## WHAT THE EXERCISE ASKS
Your task is to work out how many lines in the data that follows hold "three" and to state that number alone.

## SOURCE MATERIAL
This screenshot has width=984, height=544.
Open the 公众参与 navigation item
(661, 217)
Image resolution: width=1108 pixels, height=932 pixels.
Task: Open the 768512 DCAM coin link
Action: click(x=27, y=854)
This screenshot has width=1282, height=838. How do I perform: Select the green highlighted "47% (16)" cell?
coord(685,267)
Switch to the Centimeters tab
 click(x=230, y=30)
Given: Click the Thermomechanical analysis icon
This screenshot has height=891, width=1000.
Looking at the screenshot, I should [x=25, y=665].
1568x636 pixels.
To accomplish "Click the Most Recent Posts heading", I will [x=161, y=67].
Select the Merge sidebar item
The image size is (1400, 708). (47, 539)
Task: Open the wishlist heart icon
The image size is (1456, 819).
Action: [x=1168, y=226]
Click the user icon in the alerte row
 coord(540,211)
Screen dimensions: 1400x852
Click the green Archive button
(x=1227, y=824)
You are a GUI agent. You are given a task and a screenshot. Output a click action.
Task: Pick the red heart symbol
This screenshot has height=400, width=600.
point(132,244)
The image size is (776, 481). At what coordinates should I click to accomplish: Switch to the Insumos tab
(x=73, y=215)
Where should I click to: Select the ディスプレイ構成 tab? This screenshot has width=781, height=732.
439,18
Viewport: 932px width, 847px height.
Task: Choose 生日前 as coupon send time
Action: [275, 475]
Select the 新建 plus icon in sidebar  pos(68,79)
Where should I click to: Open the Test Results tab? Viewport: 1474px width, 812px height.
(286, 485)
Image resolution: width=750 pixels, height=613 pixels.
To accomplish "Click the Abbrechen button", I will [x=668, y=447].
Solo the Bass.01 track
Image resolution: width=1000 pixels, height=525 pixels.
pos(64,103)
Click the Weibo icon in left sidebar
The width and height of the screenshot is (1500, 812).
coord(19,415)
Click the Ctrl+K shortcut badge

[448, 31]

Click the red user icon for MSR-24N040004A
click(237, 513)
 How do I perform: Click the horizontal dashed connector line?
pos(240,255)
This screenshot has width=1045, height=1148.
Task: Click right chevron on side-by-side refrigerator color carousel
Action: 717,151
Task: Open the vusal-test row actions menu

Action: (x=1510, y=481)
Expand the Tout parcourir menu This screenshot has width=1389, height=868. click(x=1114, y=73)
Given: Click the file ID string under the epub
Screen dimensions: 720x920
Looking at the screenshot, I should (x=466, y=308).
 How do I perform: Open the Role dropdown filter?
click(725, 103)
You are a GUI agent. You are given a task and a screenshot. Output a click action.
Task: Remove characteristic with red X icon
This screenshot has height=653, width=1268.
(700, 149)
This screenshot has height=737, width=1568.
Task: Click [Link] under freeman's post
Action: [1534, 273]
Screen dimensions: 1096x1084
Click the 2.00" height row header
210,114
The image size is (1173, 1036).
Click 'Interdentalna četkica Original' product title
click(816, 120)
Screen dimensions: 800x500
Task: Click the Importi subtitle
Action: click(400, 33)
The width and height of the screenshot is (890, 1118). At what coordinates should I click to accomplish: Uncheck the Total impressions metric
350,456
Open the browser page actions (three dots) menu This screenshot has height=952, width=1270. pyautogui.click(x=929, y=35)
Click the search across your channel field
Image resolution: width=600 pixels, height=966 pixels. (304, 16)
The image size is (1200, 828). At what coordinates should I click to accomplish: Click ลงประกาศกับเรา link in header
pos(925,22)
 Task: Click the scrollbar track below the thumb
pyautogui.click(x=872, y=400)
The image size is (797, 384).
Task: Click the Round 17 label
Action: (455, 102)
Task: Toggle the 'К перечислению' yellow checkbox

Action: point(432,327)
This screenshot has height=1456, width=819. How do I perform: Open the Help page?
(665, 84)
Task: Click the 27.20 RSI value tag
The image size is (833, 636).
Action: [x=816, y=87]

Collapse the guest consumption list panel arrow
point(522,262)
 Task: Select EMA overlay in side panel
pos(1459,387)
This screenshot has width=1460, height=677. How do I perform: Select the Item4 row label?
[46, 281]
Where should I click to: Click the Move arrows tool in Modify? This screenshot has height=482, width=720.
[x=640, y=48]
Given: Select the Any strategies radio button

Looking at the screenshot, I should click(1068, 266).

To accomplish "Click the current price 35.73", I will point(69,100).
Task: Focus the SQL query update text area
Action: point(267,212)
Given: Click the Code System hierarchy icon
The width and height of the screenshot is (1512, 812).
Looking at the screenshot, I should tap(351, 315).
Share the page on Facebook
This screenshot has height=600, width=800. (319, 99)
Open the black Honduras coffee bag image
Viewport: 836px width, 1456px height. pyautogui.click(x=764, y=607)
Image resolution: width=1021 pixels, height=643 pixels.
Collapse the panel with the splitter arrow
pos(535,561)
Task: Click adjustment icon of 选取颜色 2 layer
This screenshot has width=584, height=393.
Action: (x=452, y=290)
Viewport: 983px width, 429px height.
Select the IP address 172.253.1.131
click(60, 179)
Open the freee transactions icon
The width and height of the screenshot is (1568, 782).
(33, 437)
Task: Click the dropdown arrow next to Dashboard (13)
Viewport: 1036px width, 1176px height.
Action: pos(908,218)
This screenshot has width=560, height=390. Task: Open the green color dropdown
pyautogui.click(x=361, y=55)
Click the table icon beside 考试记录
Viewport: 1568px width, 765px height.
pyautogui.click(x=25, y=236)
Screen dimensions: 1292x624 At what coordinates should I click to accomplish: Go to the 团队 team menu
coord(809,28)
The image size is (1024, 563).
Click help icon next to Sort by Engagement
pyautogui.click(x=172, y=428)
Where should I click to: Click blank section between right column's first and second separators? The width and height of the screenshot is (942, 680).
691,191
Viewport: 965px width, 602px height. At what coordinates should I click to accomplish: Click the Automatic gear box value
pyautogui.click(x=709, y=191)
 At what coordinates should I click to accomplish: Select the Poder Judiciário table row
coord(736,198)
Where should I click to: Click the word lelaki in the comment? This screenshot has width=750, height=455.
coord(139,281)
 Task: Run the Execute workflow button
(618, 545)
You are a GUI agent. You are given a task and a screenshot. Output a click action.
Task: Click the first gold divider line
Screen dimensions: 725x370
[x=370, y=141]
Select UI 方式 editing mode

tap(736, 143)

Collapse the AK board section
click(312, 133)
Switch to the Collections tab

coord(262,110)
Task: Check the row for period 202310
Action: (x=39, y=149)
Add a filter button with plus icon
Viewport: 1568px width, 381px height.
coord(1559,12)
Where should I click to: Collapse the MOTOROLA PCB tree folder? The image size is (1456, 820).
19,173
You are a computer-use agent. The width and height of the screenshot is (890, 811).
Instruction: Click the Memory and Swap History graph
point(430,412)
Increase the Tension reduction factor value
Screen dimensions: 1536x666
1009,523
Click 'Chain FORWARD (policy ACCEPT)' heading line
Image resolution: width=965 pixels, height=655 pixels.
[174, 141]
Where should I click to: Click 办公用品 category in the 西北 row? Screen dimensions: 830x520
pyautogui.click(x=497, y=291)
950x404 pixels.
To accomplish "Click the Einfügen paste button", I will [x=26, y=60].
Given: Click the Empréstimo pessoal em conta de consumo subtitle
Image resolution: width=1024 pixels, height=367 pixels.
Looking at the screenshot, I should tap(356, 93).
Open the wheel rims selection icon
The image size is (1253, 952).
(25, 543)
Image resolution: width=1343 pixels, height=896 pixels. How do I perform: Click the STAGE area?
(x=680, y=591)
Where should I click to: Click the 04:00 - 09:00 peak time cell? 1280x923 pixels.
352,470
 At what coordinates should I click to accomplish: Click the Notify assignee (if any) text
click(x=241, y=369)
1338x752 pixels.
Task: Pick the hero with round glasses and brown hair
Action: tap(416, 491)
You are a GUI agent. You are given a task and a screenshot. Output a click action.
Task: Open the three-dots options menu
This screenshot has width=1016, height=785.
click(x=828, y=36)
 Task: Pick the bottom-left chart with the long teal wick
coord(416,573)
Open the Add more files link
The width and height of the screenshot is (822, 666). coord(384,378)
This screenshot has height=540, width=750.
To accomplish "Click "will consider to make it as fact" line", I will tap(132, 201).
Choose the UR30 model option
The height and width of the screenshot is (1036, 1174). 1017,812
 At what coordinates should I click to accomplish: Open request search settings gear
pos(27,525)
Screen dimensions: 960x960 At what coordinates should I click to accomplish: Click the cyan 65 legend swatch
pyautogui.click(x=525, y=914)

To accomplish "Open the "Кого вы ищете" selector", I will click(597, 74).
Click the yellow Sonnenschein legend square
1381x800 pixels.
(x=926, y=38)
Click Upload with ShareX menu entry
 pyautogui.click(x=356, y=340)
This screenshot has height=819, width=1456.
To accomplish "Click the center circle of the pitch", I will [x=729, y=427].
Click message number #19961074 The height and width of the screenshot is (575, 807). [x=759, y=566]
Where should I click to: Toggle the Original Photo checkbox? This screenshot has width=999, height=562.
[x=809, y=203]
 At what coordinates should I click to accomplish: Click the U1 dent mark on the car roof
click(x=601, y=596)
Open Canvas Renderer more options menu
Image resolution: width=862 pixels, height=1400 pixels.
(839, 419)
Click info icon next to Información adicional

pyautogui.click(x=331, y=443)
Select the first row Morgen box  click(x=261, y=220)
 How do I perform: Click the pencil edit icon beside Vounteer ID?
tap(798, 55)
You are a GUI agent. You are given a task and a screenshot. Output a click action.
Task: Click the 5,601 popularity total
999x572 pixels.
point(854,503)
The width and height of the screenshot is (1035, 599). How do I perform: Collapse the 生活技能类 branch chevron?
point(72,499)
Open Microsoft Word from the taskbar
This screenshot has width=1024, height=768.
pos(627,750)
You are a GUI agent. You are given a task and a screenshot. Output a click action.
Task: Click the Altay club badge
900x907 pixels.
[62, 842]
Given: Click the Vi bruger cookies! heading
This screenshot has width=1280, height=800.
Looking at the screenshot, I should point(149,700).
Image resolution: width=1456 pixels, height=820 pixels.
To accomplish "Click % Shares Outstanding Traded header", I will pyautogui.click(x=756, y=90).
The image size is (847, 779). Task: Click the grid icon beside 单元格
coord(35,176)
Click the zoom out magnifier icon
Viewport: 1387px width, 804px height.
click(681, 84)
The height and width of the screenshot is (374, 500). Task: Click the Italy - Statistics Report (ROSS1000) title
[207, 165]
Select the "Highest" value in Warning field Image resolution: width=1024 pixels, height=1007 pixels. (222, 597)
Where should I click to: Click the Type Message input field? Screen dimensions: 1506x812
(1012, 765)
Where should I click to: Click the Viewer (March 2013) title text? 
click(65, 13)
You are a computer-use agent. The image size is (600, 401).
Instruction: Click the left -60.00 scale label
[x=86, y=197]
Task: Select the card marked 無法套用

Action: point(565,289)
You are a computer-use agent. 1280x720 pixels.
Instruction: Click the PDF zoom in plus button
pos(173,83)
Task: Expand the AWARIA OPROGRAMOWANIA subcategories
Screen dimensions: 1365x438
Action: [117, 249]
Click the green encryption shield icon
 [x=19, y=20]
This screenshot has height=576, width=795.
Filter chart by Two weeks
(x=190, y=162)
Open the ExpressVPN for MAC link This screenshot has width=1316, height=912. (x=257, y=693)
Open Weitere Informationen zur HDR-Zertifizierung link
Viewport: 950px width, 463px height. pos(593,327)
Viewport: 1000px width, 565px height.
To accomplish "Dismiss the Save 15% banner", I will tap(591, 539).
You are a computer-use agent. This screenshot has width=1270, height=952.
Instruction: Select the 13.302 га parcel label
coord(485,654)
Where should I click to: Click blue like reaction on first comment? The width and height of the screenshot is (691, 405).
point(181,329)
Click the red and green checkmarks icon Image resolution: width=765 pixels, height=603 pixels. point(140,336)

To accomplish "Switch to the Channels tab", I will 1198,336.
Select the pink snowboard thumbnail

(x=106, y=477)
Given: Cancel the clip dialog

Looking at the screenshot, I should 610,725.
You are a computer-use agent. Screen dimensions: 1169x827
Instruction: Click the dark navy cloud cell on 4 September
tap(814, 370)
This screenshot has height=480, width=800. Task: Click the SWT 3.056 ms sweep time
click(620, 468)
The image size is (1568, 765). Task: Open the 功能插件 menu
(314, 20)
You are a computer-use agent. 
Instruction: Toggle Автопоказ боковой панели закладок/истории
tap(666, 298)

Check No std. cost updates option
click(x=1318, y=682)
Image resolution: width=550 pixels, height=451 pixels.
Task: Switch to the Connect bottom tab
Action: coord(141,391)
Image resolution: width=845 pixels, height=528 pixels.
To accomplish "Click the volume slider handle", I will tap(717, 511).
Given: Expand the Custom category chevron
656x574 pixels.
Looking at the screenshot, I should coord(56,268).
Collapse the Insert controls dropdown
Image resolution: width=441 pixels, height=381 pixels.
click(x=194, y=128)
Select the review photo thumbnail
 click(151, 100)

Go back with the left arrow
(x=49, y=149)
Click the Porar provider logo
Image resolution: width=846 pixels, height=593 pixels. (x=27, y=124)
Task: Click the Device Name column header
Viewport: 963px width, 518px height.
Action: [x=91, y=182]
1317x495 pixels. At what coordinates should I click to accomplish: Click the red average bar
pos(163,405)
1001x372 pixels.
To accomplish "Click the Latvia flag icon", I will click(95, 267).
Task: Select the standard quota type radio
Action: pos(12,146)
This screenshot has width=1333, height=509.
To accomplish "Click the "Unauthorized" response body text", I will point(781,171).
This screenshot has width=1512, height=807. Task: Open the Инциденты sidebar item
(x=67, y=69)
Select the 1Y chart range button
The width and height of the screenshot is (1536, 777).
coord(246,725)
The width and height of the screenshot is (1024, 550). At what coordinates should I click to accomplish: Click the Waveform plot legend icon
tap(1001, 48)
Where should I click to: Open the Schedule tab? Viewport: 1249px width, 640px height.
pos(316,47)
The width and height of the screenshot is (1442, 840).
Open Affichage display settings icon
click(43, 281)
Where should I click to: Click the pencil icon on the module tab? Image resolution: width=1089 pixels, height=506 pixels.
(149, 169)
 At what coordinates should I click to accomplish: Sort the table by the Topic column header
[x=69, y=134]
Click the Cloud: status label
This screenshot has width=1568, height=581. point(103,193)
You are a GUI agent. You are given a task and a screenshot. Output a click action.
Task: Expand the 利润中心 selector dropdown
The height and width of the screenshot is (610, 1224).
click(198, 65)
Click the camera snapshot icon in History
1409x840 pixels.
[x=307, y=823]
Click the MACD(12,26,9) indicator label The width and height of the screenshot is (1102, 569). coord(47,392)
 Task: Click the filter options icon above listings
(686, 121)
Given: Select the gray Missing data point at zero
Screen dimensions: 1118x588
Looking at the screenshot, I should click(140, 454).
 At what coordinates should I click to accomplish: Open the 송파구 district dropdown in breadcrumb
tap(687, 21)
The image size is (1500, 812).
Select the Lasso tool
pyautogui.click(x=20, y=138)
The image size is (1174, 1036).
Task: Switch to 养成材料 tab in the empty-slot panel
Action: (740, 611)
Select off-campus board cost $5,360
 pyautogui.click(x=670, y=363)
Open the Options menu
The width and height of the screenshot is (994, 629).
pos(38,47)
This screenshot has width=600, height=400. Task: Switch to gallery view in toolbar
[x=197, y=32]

## TASK RESULT
2